Members of an intellectual community prize believing truly and valuing soundly, but they prize even more believing and valuing according to their own reasons. The reasons you have for believing that vaccines are safe are not your own reasons if you hold them only out of fear that you could be dismissed from the community for asking critical questions. They are not your own if you hold them in order to be favoured by your peers. Restrictions on what conclusions you may draw, teach, or speak—indeed, even the construction of limits to respectable opinion—detract from your ability to use evidence and argument to make up your mind for yourself.

When a teacher at an institution that fosters intellectual community instructs her students, she does not instruct them on what is true and false, or good and bad. That would be to engage in indoctrination, not teaching. Her task, rather, is to help her students to become intellectually competent and autonomous agents—people able to think, and to think well, for themselves. Whether she teaches views that are false is of no matter; whether she imparts to her charges the skills of critical engagement with the subject is all that matters.

Our wider Canadian society has an interest in universities being places of intellectual community and, thus, in their being places marked by robust academic freedom. A culture in which intellectual autonomy predominates and is valued will be a wiser and more prosperous culture than one in which authorities set limits to discussion and criticism. Robust academic freedom isn’t merely for the benefit of professors, but also for their students and for all of us.

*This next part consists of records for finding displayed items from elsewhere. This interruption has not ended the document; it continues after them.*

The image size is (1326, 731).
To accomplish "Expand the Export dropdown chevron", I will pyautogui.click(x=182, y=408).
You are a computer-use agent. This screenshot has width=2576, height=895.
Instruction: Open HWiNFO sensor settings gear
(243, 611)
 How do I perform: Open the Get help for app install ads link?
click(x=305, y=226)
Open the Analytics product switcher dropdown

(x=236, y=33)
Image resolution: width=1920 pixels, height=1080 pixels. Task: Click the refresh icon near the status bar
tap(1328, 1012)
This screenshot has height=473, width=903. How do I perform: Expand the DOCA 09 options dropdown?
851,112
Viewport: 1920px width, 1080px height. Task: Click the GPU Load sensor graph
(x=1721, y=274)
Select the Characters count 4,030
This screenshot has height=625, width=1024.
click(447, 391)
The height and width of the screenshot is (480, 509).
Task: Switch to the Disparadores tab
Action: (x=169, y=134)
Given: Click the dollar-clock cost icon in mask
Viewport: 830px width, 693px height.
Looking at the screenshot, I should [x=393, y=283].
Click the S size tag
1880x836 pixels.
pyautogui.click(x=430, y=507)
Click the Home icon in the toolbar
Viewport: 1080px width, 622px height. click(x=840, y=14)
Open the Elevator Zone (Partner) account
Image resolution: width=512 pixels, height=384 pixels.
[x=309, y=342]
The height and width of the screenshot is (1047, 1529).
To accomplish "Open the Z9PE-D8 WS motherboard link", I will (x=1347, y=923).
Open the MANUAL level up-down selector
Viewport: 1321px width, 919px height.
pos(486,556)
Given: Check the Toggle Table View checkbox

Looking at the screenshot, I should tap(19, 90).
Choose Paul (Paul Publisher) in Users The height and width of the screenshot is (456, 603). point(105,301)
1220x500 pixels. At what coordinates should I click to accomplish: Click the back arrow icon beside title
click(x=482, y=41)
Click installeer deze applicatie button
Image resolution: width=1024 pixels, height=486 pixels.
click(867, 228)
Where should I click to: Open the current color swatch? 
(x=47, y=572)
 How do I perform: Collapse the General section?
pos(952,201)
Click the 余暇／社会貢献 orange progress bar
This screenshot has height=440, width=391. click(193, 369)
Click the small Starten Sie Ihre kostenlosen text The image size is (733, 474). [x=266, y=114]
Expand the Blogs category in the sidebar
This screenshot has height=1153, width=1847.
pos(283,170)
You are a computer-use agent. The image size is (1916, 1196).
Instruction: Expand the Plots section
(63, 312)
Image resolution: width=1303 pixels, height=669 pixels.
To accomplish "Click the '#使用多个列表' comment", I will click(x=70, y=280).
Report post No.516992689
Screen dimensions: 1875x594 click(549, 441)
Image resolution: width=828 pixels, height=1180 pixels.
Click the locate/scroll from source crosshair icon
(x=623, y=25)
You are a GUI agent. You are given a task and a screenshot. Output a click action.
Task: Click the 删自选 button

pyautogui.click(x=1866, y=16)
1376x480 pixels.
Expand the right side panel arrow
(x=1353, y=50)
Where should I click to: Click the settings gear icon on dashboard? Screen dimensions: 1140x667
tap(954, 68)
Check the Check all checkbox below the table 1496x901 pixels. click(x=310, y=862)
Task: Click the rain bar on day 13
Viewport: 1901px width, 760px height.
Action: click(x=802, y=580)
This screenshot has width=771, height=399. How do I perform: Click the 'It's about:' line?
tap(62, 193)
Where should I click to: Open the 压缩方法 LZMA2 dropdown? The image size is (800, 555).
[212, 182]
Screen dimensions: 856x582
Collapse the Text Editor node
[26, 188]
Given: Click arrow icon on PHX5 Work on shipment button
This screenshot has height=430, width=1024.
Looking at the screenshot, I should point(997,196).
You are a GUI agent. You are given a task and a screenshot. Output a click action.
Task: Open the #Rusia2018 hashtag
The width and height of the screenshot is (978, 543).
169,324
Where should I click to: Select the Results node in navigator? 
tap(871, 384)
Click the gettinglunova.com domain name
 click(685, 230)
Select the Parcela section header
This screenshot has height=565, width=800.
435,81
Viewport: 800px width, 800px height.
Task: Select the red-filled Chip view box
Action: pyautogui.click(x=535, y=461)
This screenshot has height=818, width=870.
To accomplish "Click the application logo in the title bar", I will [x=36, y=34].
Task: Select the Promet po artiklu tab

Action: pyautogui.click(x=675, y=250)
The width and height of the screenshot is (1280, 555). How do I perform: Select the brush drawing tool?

That is why, in the end, even though the academic freedom professors have to criticize childhood vaccination can put children at risk of harm, professors should nonetheless enjoy robust academic freedom. Moreover, whatever that risk currently is, robust academic freedom can work to lower it. One of the great missions of the university is to help people to blossom as autonomous thinkers. If professors succeed in this mission, Canadians will be less likely to follow those who speak falsely.